George James Lewis
Australian Businessman
George James Lewis was born in Leith, Scotland in 1843, the only son of the Rev. James Lewis, a Senior Minister of St John’s Freechurch, Leith, and his wife, Marion Wyld. He had three older sisters, Marion, Margaret and Catherine Isabella born between 1837 and 1842, and one younger sister Alice Turnbull, born in 1849.
In about 1860, three years after leaving the Edinburgh Academy where he was a boarder between 1854 and 1857, and aged just 16 or 17 George set off to seek his fortune in Australia. According to newspaper reports in 1937, he had just 29 shillings in his pocket.
As reported on his gravestone he had gone to join “Brown & Co the first house of business to be started in Sydney”1. At the time one of the partners in the company was his uncle Edward Wyld who was willing to give the young George a “chance”. The chance paid off and George eventually became a partner in Brown & Co, Wine and Spirit Merchants, with premises in Sydney and London.
George never married and remained in Australia for just over 30 years, only returning to England sometime in the 1890s and eventually taking up residence at 32 Broadwater Down, Tunbridge Wells which he purchased in December 19221. However, census returns between 1901 and 1921 show him already living there with two of his unmarried sisters, Margaret and Catherine, until their respective deaths in 1917 and 1923.

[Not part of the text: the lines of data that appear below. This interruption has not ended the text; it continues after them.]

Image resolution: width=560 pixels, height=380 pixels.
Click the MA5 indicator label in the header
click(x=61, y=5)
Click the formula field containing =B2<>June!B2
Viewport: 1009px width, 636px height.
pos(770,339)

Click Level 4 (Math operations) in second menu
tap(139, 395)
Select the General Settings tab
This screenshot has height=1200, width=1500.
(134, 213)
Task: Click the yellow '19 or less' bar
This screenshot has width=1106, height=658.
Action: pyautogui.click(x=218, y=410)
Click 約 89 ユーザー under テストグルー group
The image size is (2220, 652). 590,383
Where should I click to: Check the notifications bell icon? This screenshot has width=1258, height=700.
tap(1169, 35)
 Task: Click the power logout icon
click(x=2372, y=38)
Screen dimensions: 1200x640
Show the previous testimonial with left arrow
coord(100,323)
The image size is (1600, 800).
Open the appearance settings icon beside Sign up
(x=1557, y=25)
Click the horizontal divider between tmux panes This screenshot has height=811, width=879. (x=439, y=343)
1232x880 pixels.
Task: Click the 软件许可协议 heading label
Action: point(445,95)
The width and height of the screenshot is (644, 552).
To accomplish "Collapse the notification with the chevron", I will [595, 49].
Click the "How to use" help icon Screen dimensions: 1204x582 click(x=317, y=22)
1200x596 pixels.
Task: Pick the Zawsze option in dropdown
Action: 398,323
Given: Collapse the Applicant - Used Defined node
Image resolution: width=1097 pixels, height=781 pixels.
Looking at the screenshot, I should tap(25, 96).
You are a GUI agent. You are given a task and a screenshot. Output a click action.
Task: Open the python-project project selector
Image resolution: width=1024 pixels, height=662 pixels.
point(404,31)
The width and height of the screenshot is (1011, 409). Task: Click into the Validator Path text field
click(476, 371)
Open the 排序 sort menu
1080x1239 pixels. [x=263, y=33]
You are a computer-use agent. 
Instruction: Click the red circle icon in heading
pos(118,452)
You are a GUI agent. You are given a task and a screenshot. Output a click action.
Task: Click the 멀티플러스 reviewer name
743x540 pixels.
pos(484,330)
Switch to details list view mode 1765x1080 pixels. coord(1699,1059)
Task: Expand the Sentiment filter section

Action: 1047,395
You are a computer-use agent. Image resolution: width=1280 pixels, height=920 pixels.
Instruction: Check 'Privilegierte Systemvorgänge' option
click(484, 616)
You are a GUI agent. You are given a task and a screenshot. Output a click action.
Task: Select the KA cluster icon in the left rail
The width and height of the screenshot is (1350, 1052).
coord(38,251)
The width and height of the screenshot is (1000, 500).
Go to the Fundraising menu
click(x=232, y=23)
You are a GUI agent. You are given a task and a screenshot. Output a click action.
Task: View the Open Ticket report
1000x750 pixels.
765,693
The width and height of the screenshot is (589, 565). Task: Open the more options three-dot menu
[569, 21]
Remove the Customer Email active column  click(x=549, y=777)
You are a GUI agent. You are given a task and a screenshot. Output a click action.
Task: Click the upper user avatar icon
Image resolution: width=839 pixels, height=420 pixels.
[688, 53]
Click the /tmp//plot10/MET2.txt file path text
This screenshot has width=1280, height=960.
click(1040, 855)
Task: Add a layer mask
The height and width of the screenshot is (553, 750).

At the age of 93 George died on 28th August 1937 leaving an estate with a gross value of £117,253 12s 8d in the UK and just over £43,000 in New South Wales. His death was reported and commented on both here and in the newspapers in Australia.
The reason for such extensive coverage of his death was the contents of his will. George never forgot the generosity shown to him by his uncle and, although Edward Wyld had died in Denham, Buckinghamshire in 1887, his surviving children were left £6,000 to be shared equally amongst them.
In Australia the three children of his cousin, George Herbert Wyld, were left £5,000 worth of shares in the firm then called “Harbottle, Brown & Co”, of 21 Lang Street, Sydney. George Herbert Wyld, who had also been sent to Australia at a young age, was the son of his mother’s brother George Wyld.
These legacies aside, George James Lewis also left legacies of varying value to other members of his family, his servants, Tunbridge Wells Hospital, the Scouts and other business connections in Australia.
George was buried next to his two sisters, on 1st September 1937, in Section B12 plot 337.